## Records supplied
——————————

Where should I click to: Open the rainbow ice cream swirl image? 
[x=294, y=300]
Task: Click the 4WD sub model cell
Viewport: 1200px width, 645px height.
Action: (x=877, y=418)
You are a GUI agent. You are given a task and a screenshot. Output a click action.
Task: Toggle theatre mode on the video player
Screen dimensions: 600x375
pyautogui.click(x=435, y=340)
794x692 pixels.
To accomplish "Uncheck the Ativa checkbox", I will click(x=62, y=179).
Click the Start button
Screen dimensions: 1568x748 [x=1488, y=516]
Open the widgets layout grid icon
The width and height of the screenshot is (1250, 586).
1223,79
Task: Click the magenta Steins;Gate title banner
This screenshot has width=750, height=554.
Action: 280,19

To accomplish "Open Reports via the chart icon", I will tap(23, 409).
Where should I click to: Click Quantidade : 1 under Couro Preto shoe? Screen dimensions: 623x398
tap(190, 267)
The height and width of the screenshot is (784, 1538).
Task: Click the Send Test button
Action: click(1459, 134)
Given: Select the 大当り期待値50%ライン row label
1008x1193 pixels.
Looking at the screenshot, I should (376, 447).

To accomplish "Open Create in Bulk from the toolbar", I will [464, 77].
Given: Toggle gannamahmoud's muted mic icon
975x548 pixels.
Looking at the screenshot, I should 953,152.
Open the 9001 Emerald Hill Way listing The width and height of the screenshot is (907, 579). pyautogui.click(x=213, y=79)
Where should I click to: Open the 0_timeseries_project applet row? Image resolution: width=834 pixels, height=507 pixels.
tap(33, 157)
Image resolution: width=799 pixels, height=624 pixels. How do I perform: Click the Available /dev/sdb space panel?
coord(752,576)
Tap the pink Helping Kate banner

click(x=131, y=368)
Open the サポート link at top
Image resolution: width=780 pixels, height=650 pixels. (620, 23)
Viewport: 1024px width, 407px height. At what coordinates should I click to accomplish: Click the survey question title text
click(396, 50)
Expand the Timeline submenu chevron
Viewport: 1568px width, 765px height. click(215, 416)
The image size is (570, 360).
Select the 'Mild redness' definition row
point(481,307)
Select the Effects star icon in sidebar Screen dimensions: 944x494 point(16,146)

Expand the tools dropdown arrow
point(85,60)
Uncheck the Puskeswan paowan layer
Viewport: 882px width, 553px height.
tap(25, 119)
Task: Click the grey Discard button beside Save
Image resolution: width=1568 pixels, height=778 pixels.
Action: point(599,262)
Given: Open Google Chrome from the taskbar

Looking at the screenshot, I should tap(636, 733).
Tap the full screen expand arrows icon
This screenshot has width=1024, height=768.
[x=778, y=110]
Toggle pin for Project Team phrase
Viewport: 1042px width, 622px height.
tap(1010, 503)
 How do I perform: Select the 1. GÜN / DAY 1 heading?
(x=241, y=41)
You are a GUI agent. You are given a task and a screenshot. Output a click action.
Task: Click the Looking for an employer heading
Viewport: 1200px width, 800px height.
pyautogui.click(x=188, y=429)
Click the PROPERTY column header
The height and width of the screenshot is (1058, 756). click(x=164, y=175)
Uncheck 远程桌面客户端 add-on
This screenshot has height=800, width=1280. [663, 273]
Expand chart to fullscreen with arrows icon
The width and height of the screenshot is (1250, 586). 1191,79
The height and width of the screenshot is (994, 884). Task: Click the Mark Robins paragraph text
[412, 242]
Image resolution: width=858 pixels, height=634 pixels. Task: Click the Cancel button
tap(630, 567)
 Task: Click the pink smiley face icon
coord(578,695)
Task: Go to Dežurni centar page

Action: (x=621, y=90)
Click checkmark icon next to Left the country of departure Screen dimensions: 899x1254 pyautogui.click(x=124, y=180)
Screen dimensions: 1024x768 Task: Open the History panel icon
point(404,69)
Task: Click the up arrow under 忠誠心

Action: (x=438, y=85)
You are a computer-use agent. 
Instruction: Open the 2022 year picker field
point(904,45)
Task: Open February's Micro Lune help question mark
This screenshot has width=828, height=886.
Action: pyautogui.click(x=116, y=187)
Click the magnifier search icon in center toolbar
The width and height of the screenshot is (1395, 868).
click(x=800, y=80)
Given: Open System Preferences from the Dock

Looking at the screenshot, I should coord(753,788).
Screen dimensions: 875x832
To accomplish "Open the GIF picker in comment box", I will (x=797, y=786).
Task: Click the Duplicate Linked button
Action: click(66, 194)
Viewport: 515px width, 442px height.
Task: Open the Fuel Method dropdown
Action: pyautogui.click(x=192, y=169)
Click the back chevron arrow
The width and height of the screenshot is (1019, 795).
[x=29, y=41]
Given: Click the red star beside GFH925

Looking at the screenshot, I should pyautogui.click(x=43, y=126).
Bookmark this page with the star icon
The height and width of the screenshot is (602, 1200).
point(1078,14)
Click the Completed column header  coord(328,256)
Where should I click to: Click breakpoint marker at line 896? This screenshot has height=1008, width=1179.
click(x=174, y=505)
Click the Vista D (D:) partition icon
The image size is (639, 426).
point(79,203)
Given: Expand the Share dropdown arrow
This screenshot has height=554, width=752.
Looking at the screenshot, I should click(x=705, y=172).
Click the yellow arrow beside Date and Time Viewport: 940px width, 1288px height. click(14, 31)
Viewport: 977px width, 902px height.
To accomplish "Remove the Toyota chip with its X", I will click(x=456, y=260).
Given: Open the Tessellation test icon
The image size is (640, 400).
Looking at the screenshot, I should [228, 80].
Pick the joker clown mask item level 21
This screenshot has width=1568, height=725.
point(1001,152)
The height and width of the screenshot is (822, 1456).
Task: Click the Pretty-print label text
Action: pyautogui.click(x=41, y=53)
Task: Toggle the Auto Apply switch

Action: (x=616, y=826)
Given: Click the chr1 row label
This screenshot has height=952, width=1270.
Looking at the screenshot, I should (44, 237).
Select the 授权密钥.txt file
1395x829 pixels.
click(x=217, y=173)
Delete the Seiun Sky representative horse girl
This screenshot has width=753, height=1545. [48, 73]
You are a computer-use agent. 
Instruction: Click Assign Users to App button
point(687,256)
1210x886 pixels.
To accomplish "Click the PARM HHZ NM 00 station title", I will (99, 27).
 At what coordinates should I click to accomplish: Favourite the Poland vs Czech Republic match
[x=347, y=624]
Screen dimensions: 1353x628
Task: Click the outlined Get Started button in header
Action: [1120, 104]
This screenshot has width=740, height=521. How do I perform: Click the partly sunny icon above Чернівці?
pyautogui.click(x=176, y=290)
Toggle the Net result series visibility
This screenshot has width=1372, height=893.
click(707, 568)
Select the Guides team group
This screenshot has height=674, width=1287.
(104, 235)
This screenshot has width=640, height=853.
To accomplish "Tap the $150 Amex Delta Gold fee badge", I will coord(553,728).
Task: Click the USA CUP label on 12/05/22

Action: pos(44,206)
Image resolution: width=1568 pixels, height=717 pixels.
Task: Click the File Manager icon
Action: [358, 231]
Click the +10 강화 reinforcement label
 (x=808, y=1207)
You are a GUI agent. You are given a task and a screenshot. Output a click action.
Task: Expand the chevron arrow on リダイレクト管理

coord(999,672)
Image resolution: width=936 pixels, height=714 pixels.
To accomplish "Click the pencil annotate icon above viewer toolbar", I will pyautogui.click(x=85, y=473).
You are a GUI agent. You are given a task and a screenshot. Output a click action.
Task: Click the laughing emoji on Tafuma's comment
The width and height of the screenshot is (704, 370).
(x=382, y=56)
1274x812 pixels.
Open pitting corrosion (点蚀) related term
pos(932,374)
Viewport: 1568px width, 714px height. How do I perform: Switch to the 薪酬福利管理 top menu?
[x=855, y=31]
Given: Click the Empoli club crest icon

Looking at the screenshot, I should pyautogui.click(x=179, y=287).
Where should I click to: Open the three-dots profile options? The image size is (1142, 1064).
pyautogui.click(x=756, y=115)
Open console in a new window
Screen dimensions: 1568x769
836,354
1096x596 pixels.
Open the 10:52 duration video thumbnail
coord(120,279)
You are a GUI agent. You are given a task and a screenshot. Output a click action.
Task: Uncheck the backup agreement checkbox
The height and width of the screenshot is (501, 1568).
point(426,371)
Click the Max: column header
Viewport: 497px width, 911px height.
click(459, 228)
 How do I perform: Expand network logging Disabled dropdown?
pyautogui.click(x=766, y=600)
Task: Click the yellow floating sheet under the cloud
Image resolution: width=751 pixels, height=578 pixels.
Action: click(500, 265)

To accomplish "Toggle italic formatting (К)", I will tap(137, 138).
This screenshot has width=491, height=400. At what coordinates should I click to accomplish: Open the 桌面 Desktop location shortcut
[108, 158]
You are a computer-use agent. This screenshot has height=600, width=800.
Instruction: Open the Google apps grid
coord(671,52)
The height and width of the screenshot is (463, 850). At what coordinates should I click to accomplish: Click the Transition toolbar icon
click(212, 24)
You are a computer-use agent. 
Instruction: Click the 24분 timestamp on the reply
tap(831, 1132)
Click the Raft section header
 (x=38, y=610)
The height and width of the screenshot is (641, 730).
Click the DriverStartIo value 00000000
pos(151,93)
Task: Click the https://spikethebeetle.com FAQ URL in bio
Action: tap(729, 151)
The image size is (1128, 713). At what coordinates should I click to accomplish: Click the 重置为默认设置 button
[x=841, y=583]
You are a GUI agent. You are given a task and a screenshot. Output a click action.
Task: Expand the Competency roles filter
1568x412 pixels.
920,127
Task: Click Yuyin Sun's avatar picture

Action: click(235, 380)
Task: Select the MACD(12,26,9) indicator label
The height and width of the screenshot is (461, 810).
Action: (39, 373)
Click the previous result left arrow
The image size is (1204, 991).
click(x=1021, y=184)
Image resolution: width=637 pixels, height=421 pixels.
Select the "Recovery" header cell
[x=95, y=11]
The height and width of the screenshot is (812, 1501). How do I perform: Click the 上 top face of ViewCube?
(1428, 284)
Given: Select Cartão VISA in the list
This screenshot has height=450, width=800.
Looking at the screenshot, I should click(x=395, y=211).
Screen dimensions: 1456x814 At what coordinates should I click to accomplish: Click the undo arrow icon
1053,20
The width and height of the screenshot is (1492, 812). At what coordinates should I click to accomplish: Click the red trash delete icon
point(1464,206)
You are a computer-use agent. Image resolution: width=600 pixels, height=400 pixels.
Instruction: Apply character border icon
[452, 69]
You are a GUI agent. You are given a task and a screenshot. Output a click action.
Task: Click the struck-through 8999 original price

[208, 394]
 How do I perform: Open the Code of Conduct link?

——————————

## What this task involves
Using the material above, state how many lines include the string "yellow". Answer with a single number.

## Result of this task
2